这里就提到了freeList的作用,可以使下一次Add选择该位置

FindValue

因为还是要区分是否存在比较器来分类讨论,依旧选择存在。

uint hashCode = (uint)comparer.GetHashCode(key);
int i = GetBucket(hashCode);
Entry[]? entries = _entries;
uint collisionCount = 0;
i--; // Value in _buckets is 1-based; subtract 1 from i. We do it here so it fuses with the following conditional.
do
{
// Should be a while loop https://github.com/dotnet/runtime/issues/9422
// Test in if to drop range check for following array access
if ((uint)i >= (uint)entries.Length)
{
goto ReturnNotFound;
}

entry = ref entries[i];
if (entry.hashCode == hashCode && comparer.Equals(entry.key, key))
{
goto ReturnFound;
}

i = entry.next;

collisionCount++;
} while (collisionCount <= (uint)entries.Length);

// The chain of entries forms a loop; which means a concurrent update has happened.
// Break out of the loop and throw, rather than looping forever.
goto ConcurrentOperation;

经历了前面增删,这个查找其实变得就很清晰。说白了就是在桶里面跑一边找到就返回,找不到就寄。

不过需要注意的是这里面用了很多goto建议在目录大致过一遍即可。

//外部
ConcurrentOperation:
ThrowHelper.ThrowInvalidOperationException_ConcurrentOperationsNotSupported();
ReturnFound:
ref TValue value = ref entry.value;
Return:
return ref value;
ReturnNotFound:
value = ref Unsafe.NullRef<TValue>();
goto Return;

说实话,这是我第一次见到goto。。。

Resize

private void Resize() => Resize(HashHelpers.ExpandPrime(_count), false);

HashHelpers.ExpandPrime(_count)方法可以在目录中源码寻找,不过这里大致就理解成大于两倍大小的最小素数就行了

//精简版,完整版看目录
private void Resize(int newSize, bool forceNewHashCodes)
{
Entry[] entries = new Entry[newSize];
int count = _count;
Array.Copy(_entries, entries, count);
// Assign member variables after both arrays allocated to guard against corruption from OOM if second fails
_buckets = new int[newSize];
for (int i = 0; i < count; i++)
{
if (entries[i].next >= -1)
{
ref int bucket = ref GetBucket(entries[i].hashCode);
entries[i].next = bucket - 1; // Value in _buckets is 1-based
bucket = i + 1;
}
}
_entries = entries;
}

可以看出扩容操作其实就是,申请新的Entrybuckets,之后将现有的元素拷贝进去。

索引器

public TValue this[TKey key]
{
get
{
ref TValue value = ref FindValue(key);
if (!Unsafe.IsNullRef(ref value))
{
return value;
}

ThrowHelper.ThrowKeyNotFoundException(key);
return default;
}

set
{
bool modified = TryInsert(key, value, InsertionBehavior.OverwriteExisting);
Debug.Assert(modified);
}
}

get既查找是否有key

set即插入。

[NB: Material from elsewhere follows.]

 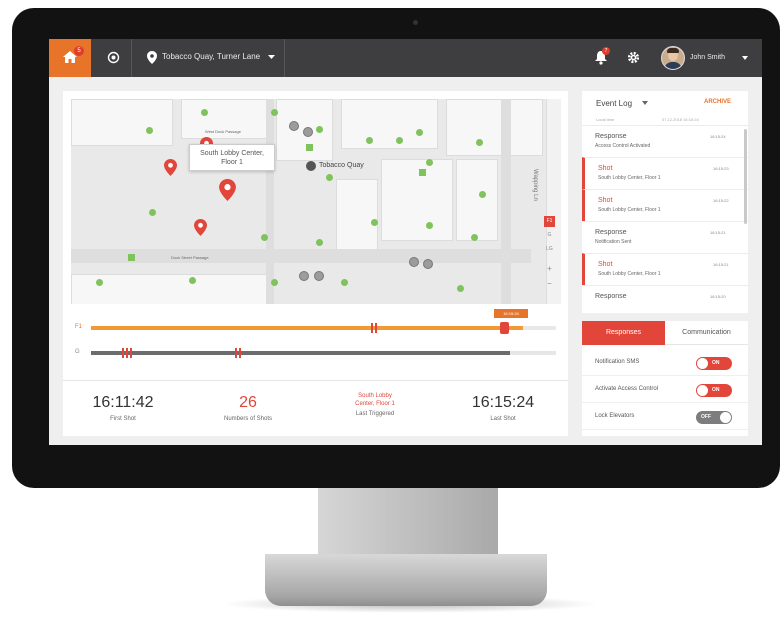 I want to click on poi-icon, so click(x=311, y=166). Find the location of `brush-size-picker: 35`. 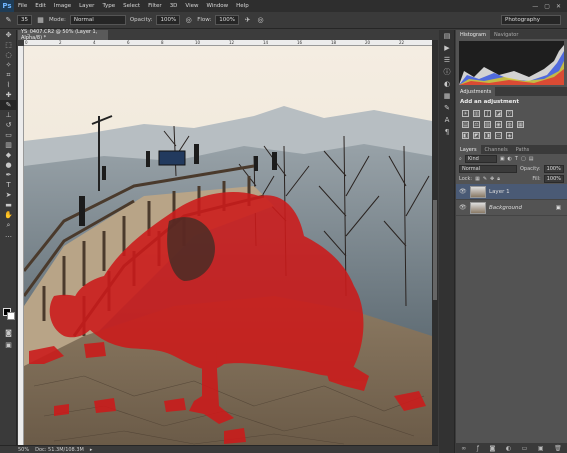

注意参数为InsertionBehavior.OverwriteExisting,所以可以覆盖元素。

迭代器

这里虽然我还没有写!!但是在foreach中是可以删除元素的,不能增加元素,看了源码,会发现删除不会修改版本号。!!

源码目录

HashHelpers类部分源码

// Licensed to the .NET Foundation under one or more agreements.
// The .NET Foundation licenses this file to you under the MIT license.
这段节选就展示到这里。